The gears of the American court system continue to grind throughout the COVID-19 pandemic, just slower for some than others.
For instance, it took nearly 10 years but one of the bigger tech trade secret theft stories of the last decade saw a conviction late last month when a former employee at a California tech company was found guilty of possession of stolen trade secrets, in this case proprietary LCD chip technology, from his employer.
A California federal jury cleared two former employees of the employer, U.S. Applied Materials, Inc. - a company that makes equipment for the manufacture of semiconductor (integrated circuit) chips for electronics – of conspiracy but found a third employee guilty of possession of stolen trade secrets.
The trial, which began on July 27, is based around allegations that the employees were engaged in a conspiracy to steal Applied Materials' data - trade secrets that took years and millions of dollars to create - and later use it to form a competing startup, Envision.

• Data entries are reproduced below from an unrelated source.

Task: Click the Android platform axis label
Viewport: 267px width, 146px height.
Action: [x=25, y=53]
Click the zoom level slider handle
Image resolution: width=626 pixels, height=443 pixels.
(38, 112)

We learned earlier this summer, in August, that the company asked the FBI to investigate and charge the workers with IP theft. While the FBI looked into the case, one of the agency's special agents, Ann Trombetta, acknowledged during the trial that the company never turned over emails that showed some of the company's executives encouraging one of the defendants to launch their own startup, shortly after announcing that his division would soon be shuttered.
As Connie Bertram, the founder of Bertram LLP, an employment counseling and litigation firm who’s been following the case, notes, counsel for the defendants showed evidence that the claims against them were driven by Applied Materials corporate counsel, which launched a lawsuit against them after they were fired.
"Executives stated that they wanted to keep Chen 'engaged' so that he would not move to a competitor or lure away “top technical people” after he was terminated by Applied Materials," Bertram writes. When asked, the state court balked at a request to issue a temporary restraining order; after which, Applied Materials contacted the FBI.
The company's counsel, the defense claims, omitted emails in which executives encouraged one of the employees, Liang Chen, to find investors to fund his startup and hinted at a potential licensing deal with it.
Chen, along with two other employees, Wei-Yung Hsu and Robert Ewald, were ultimately cleared of criminal charges. According to court documents, a federal jury found Donald Olgado, who was fired from the company in 2013, guilty in 11 of the 12 counts of possession of stolen trade secrets.
The four were initially charged with conspiracy to steal trade secrets, under the allegation they planned to use them to launch a US/China-based competitor, back in 2017.
Around that time, it made clear the trade secret theft was geared around the theft of Applied Materials’ metal organic chemical vapor deposition technology, or MOCVD, a process for growing crystalline layers by spraying different chemicals on wafers. In the initial complaint, it was alleged the four worked together using personal email to discuss plans to steal data, including having some lower level employees download confidential materials, including more than 16,000 drawings, and upload them to a Google Drive account.
Despite the fact that there was only one conviction, Applied Materials celebrated the news, issuing a statement several days after the verdict that it was grateful the court found its technology valuable and insisting that it was committed to protecting its trade secrets.
"At Applied, our innovations make possible a better future, and our intellectual property is our lifeblood," said Teri Little, Chief Legal Officer and Corporate Secretary of Applied Materials. "We are committed to vigorously protecting our trade secrets and those of our trusted partners, including by seeking redress in state and federal court, as necessary, to protect those trade secrets, as we did in this case."
The company said the jury's findings coincide with a pending civil case based on the same trade secret theft, although it’s unclear exactly whether Olgado is implicated by it.
The conviction came just a few days before September, a month that several US government agencies have dubbed National Insider Threat Awareness Month.
The idea for the month, which is overseen by the National Counterintelligence and Security Center (NCSC), the National Insider Threat Task Force (NITTF), the Office of the Under Secretary of Defense Intelligence and Security, the Defense Counterintelligence and Security Agency, and the Department of Homeland Security, is to devote attention to education around insider threats, of which the Applied Materials case is a textbook example, and its indicators.
One of the goals of the program is to spread awareness around the role of insider threat program, something that's critical to have in place when it comes to mitigating theft and protecting intellectual property.
Departing employees can always pose a risk when it comes to confidential information; the Applied Materials case is yet another example of how attuned executives need to be when it comes to the level of access employees have to trade secrets.
While three of the four ex-employees were acquitted, as targets of a federal investigation, they still had to endure nine long years of prosecution and scrutiny over their actions. Having an insider risk program, something in place to detect and mitigate data loss, can go a long way in ensuring the safety and protection of valuable data.